** Opening DATA TO PROCESS block **

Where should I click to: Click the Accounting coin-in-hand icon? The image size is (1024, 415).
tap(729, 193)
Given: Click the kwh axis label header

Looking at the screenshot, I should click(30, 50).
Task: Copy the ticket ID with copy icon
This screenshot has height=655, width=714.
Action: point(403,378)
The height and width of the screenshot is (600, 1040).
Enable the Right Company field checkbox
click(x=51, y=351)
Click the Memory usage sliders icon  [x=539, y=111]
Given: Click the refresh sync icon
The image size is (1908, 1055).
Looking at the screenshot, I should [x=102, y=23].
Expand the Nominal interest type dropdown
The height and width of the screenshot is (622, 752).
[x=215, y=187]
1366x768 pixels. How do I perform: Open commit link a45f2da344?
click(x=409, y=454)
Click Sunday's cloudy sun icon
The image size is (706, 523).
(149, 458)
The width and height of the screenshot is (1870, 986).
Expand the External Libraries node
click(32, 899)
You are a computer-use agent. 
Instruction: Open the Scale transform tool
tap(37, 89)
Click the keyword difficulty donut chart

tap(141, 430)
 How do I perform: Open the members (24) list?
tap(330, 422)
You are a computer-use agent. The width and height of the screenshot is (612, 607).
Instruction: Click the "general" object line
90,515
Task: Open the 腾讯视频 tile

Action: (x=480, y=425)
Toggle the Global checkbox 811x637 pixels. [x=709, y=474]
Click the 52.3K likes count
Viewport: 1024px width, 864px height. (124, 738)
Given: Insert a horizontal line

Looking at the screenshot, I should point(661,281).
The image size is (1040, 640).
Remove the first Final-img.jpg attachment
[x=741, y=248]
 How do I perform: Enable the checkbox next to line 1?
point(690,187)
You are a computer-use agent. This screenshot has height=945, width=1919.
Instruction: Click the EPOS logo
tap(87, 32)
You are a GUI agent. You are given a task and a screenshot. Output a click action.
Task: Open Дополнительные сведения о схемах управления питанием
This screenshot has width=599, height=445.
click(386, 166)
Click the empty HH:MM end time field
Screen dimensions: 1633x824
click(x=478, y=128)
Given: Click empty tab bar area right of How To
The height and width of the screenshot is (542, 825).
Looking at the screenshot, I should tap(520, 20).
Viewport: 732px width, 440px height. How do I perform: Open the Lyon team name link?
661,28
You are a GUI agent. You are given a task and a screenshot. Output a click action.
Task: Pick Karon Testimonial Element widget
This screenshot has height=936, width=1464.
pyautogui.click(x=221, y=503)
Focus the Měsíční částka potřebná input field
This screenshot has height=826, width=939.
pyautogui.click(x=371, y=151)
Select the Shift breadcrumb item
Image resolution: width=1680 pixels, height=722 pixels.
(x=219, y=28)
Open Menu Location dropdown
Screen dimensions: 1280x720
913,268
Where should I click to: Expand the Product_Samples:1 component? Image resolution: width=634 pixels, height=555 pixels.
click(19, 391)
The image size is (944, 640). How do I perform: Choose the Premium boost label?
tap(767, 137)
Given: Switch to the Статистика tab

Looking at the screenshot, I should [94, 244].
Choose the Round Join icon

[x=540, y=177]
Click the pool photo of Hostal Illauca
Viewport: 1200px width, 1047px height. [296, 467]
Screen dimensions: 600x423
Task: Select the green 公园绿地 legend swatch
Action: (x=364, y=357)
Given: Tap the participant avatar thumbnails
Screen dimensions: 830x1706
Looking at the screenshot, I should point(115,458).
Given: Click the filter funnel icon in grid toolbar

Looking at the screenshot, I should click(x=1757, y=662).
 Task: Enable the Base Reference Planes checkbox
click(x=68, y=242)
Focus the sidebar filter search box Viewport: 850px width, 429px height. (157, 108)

** Closing DATA TO PROCESS block **

◆ **WORK TO BE COMPLETED**
All entries above are to be repeated verbatim, down to the last line.

◆ **WRITTEN RESPONSE**
Where should I click to: Click the Accounting coin-in-hand icon? The image size is (1024, 415).
tap(729, 193)
Given: Click the kwh axis label header

Looking at the screenshot, I should click(30, 50).
Task: Copy the ticket ID with copy icon
This screenshot has height=655, width=714.
Action: point(403,378)
The height and width of the screenshot is (600, 1040).
Enable the Right Company field checkbox
click(x=51, y=351)
Click the Memory usage sliders icon  [x=539, y=111]
Given: Click the refresh sync icon
The image size is (1908, 1055).
Looking at the screenshot, I should [x=102, y=23].
Expand the Nominal interest type dropdown
The height and width of the screenshot is (622, 752).
[x=215, y=187]
1366x768 pixels. How do I perform: Open commit link a45f2da344?
click(x=409, y=454)
Click Sunday's cloudy sun icon
The image size is (706, 523).
(149, 458)
The width and height of the screenshot is (1870, 986).
Expand the External Libraries node
click(32, 899)
You are a computer-use agent. 
Instruction: Open the Scale transform tool
tap(37, 89)
Click the keyword difficulty donut chart

tap(141, 430)
 How do I perform: Open the members (24) list?
tap(330, 422)
You are a computer-use agent. The width and height of the screenshot is (612, 607).
Instruction: Click the "general" object line
90,515
Task: Open the 腾讯视频 tile

Action: (x=480, y=425)
Toggle the Global checkbox 811x637 pixels. [x=709, y=474]
Click the 52.3K likes count
Viewport: 1024px width, 864px height. (124, 738)
Given: Insert a horizontal line

Looking at the screenshot, I should point(661,281).
The image size is (1040, 640).
Remove the first Final-img.jpg attachment
[x=741, y=248]
 How do I perform: Enable the checkbox next to line 1?
point(690,187)
You are a computer-use agent. This screenshot has height=945, width=1919.
Instruction: Click the EPOS logo
tap(87, 32)
You are a GUI agent. You are given a task and a screenshot. Output a click action.
Task: Open Дополнительные сведения о схемах управления питанием
This screenshot has width=599, height=445.
click(386, 166)
Click the empty HH:MM end time field
Screen dimensions: 1633x824
click(x=478, y=128)
Given: Click empty tab bar area right of How To
The height and width of the screenshot is (542, 825).
Looking at the screenshot, I should tap(520, 20).
Viewport: 732px width, 440px height. How do I perform: Open the Lyon team name link?
661,28
You are a GUI agent. You are given a task and a screenshot. Output a click action.
Task: Pick Karon Testimonial Element widget
This screenshot has height=936, width=1464.
pyautogui.click(x=221, y=503)
Focus the Měsíční částka potřebná input field
This screenshot has height=826, width=939.
pyautogui.click(x=371, y=151)
Select the Shift breadcrumb item
Image resolution: width=1680 pixels, height=722 pixels.
(x=219, y=28)
Open Menu Location dropdown
Screen dimensions: 1280x720
913,268
Where should I click to: Expand the Product_Samples:1 component? Image resolution: width=634 pixels, height=555 pixels.
click(19, 391)
The image size is (944, 640). How do I perform: Choose the Premium boost label?
tap(767, 137)
Given: Switch to the Статистика tab

Looking at the screenshot, I should [94, 244].
Choose the Round Join icon

[x=540, y=177]
Click the pool photo of Hostal Illauca
Viewport: 1200px width, 1047px height. [296, 467]
Screen dimensions: 600x423
Task: Select the green 公园绿地 legend swatch
Action: (x=364, y=357)
Given: Tap the participant avatar thumbnails
Screen dimensions: 830x1706
Looking at the screenshot, I should point(115,458).
Given: Click the filter funnel icon in grid toolbar

Looking at the screenshot, I should click(x=1757, y=662).
 Task: Enable the Base Reference Planes checkbox
click(x=68, y=242)
Focus the sidebar filter search box Viewport: 850px width, 429px height. (157, 108)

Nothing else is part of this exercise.